Da jedenfalls auch den Bürgern die verschiedensten Mittel zur technologischen Überwachung zur Verfügung stehen, werden sie nach und nach die wenigen Obrigen mindestens genauso intensiv bei allem was sie tun, filmen und beobachten.
Noch aber sind die Bürger untereinander gespalten, was ja auch politisch so gewollt ist. Mancher mag derzeit noch seinem Neid Ausdruck verleihen, wenn er erkennt, dass andere höhere Löhne einfahren, als er selbst, egal ob berechtigt oder nicht. Er kann dabei auch genauso viele Ungerechtigkeiten wie zugestandene Verdienste erkennen und gleichgültig bleiben. Der Trend geht aber in diese Richtung: Der Bürger erkennt immer mehr, dass er überhaupt nicht verpflichtet ist, sich dem Willen anderer zu beugen, egal wie reich und mächtig sein Gegenüber ist. Denn wir haben ja plötzlich gelernt: Niemand steht über uns, so wie niemand unter uns steht. So wird der Bürger (was für ein bescheuertes Wort eigentlich) dann die Schürze ablegen und sagen: „Nein, mein König, für dich mag ich nicht mehr kochen, ich gehe, und zwar sofort, du wirst nicht verhungern und ich werde nicht verhungern. Und wenn ich verhungere, dann hat einzig und allein mein freier Wille mir die Vollmacht dazu erteilt. Und übrigens: Du hast mir nicht Arbeit gegeben, sondern ein Gehalt, mit dem du meine Zeit gekauft hast. Die Arbeit habe ich dir gegeben. Und da wir das jetzt erkannt haben, stelle beim nächsten Mal ich die Bedingungen."

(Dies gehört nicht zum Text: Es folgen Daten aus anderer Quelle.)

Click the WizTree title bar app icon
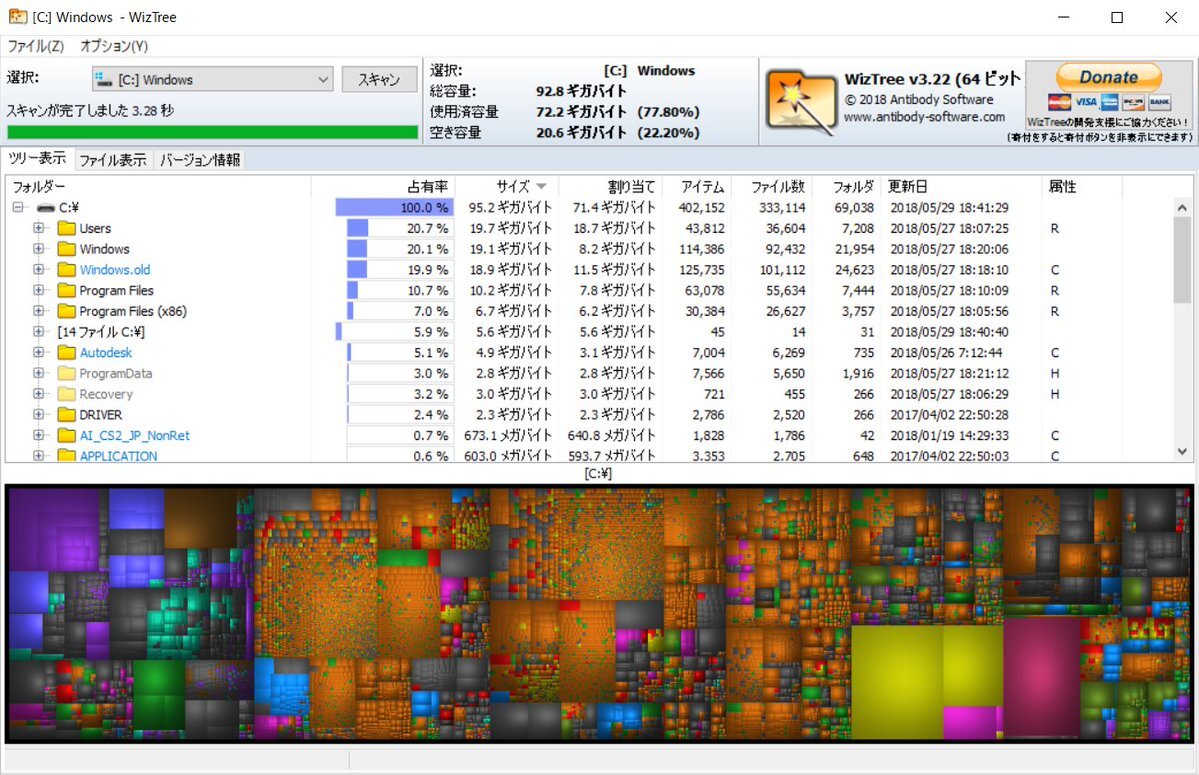1199x775 pixels. (18, 16)
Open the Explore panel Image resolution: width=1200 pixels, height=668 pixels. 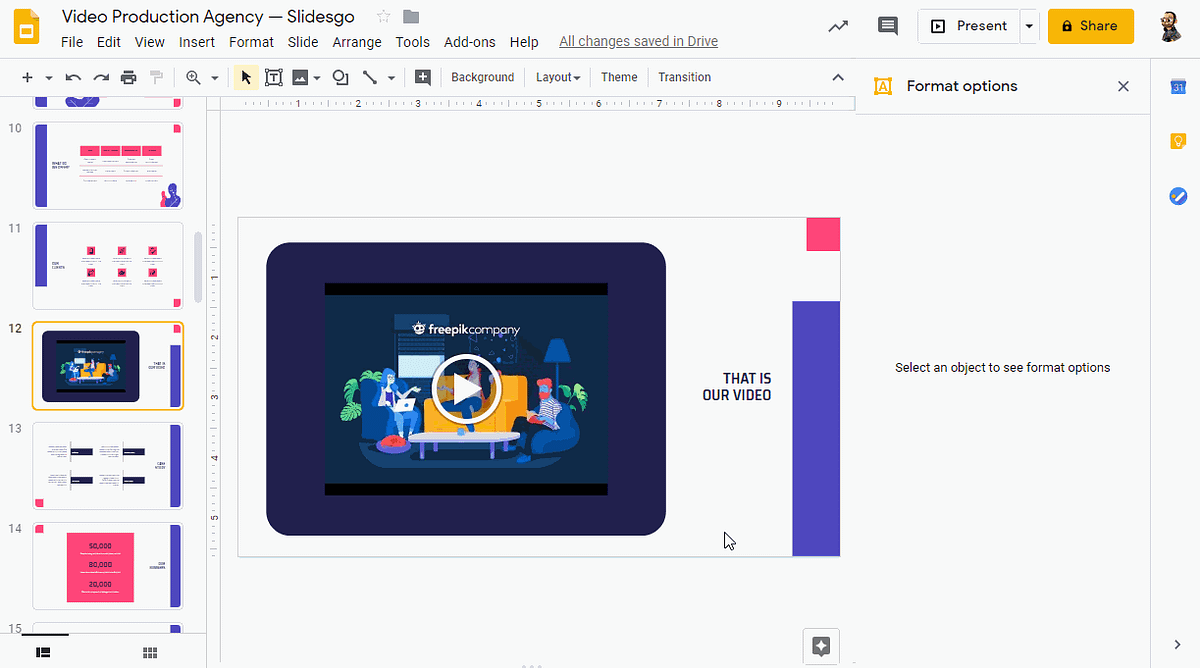pyautogui.click(x=820, y=646)
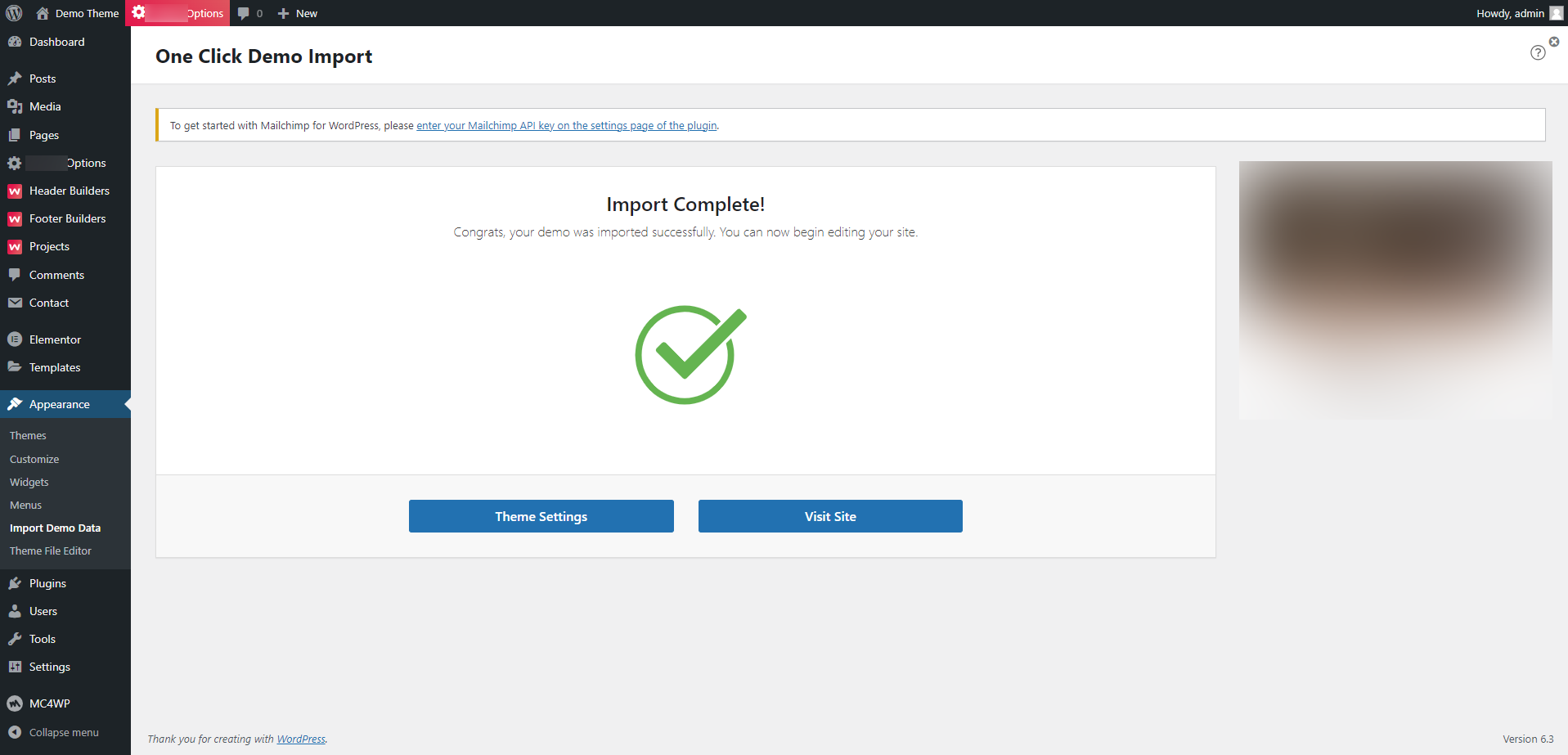Dismiss the notice with the X button
The image size is (1568, 755).
point(1552,41)
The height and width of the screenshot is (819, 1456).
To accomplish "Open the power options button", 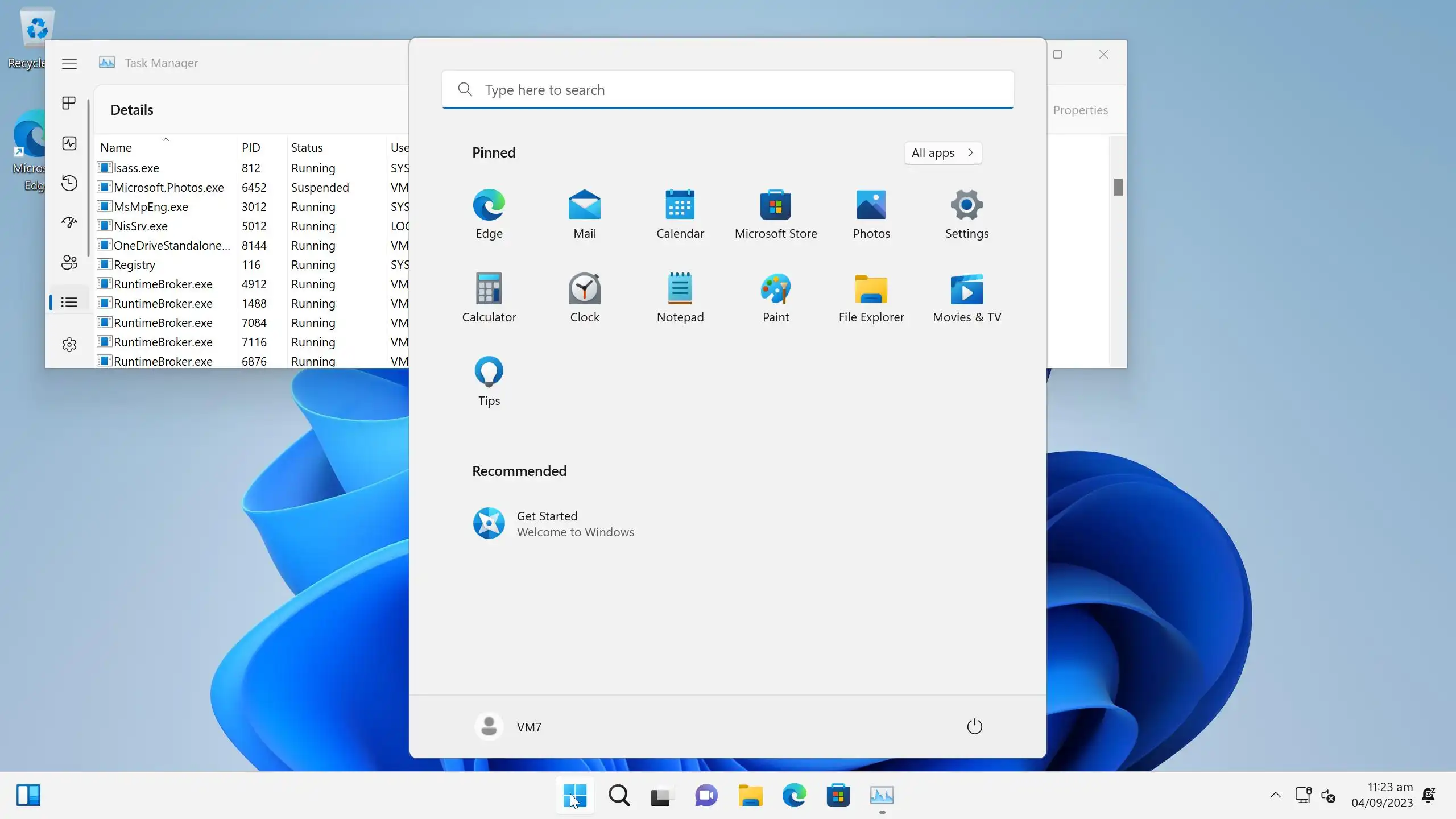I will click(974, 726).
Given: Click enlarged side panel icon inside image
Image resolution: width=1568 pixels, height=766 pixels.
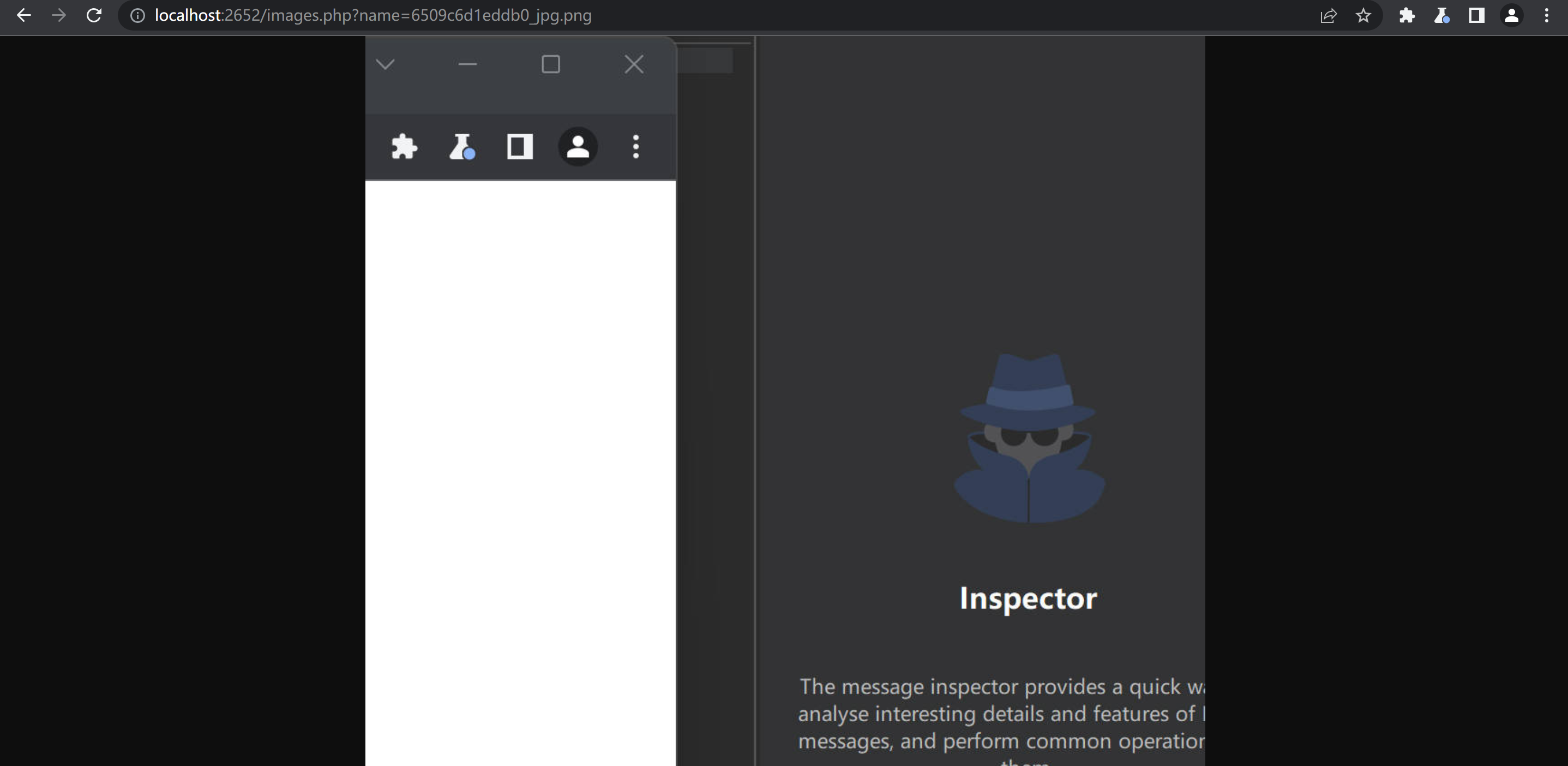Looking at the screenshot, I should tap(520, 147).

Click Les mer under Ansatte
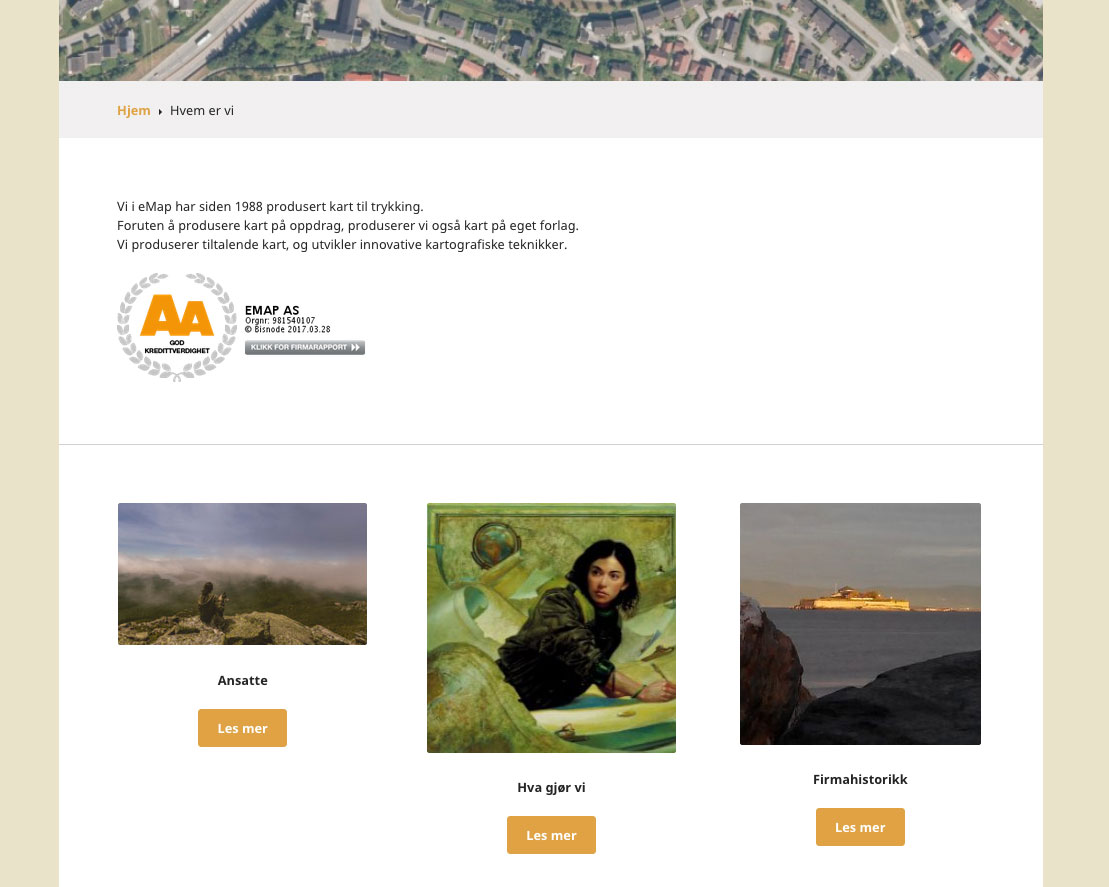[x=243, y=728]
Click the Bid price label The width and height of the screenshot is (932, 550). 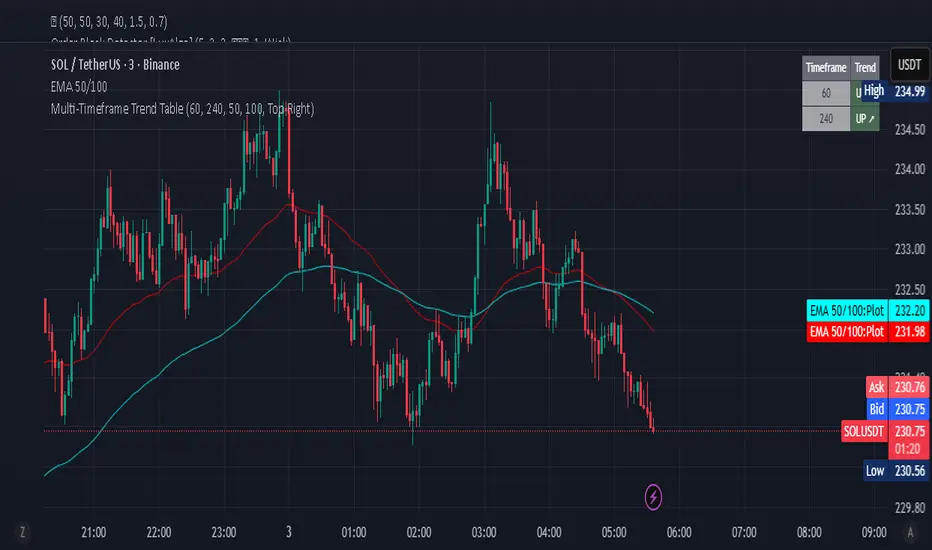point(876,409)
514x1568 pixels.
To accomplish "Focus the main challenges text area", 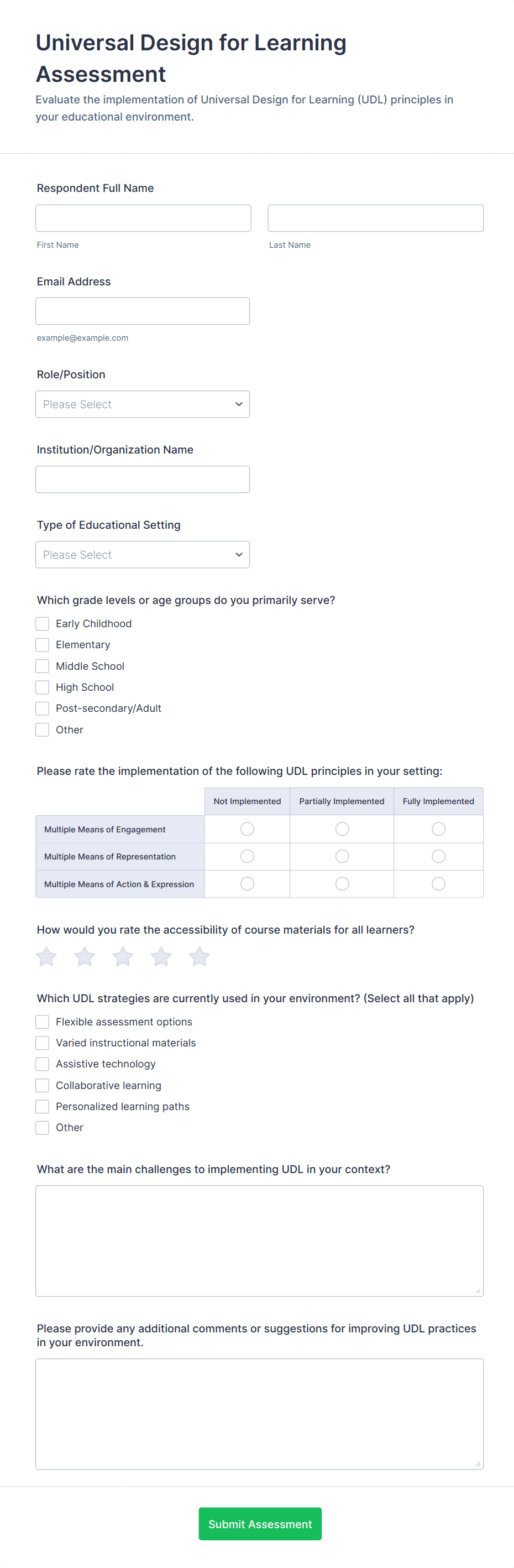I will [259, 1241].
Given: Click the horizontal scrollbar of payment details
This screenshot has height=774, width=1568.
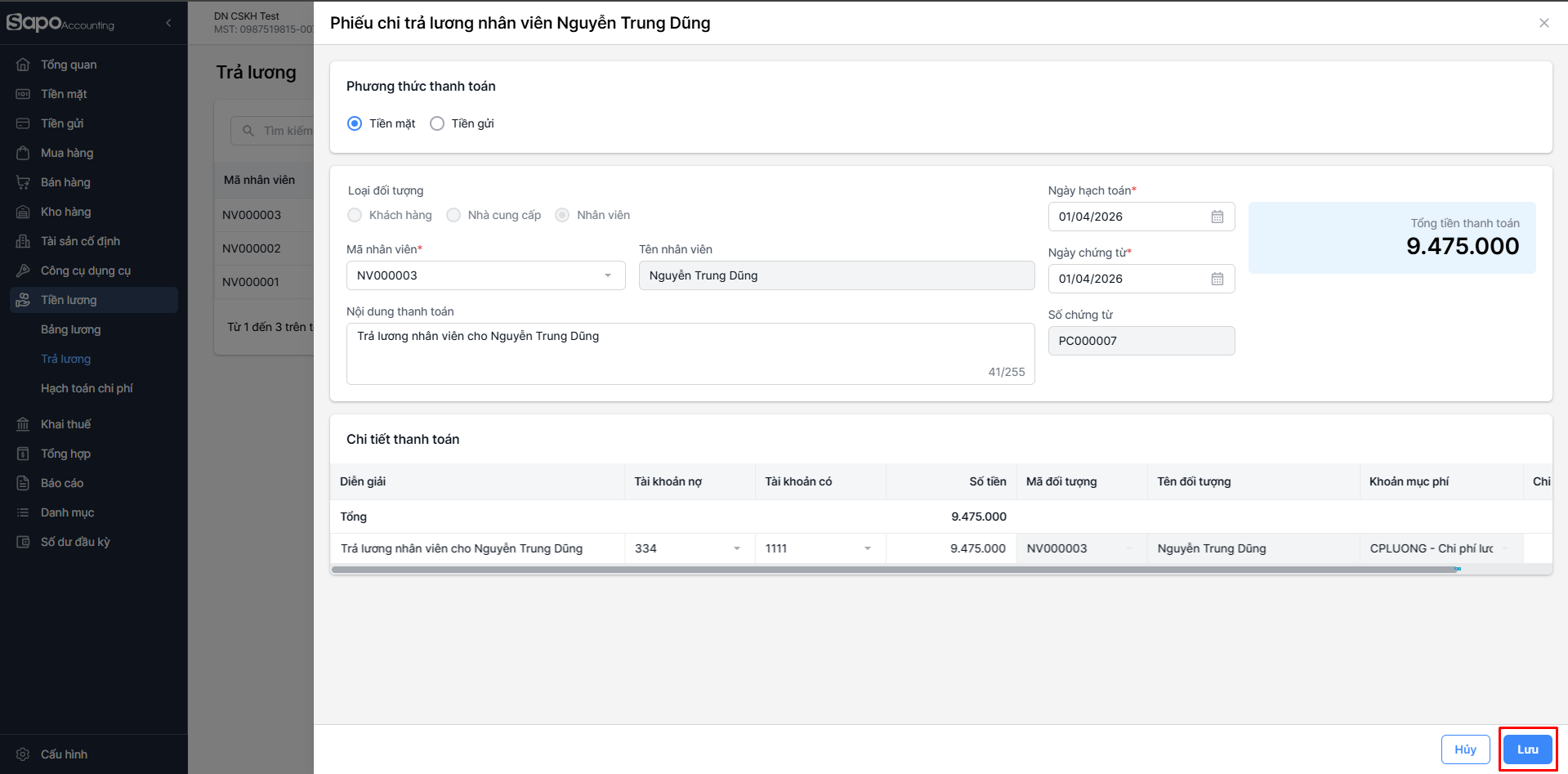Looking at the screenshot, I should (895, 569).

Das (vielleicht nicht im Wortlaut) wird zunehmend geschehen.
Gleichberechtigungsbekundungen auf Augenhöhe. Also halten Sie die Augen auf, liebe Bosse und Politiker.
Kommen wir bezüglich Ihrer Aufgaben nun noch zur analytischen Paranobase:
1.
Manche der politischen Vertreter aller in der Nähe der Gesellschaft lebenden Individuen haben neben der Verpflichtung, sich für den Erhalt freiheitlicher Werte einzusetzen, leider auch die schwierige Aufgabe, für die innere Sicherheit zu sorgen und somit die Sicherheit eines jeden Bürgers zu gewährleisten. Diese Sicherheit ist durch einzelne Kriminelle im Innern oder durch Feinde von außerhalb zu befürchten.
Wenn nun offenkundig wird, dass ein Vertreter des Volkes Angriffe von außerhalb befürchtet, und somit die Sicherheit des Staates, also des Volkes, bedroht erscheint, dann weiß das Volk, dass es ihrem Vertreter in seinen Entscheidungen vertrauen darf, denn schließlich hat es ihm ja allein durch einen Wahlzettel dieses Vertrauen ausgesprochen. Seine Aufgabe, die Gewährleistung der inneren Sicherheit, erfüllt der zuständige Minister, samt seiner Abgeordneten und Vorgesetzten, solange mit Bravour, wie er gleichzeitig die Freiheit seines Volkes nicht eingrenzt. Solange es sich bei der Regierungsform um eine Demokratie handelt.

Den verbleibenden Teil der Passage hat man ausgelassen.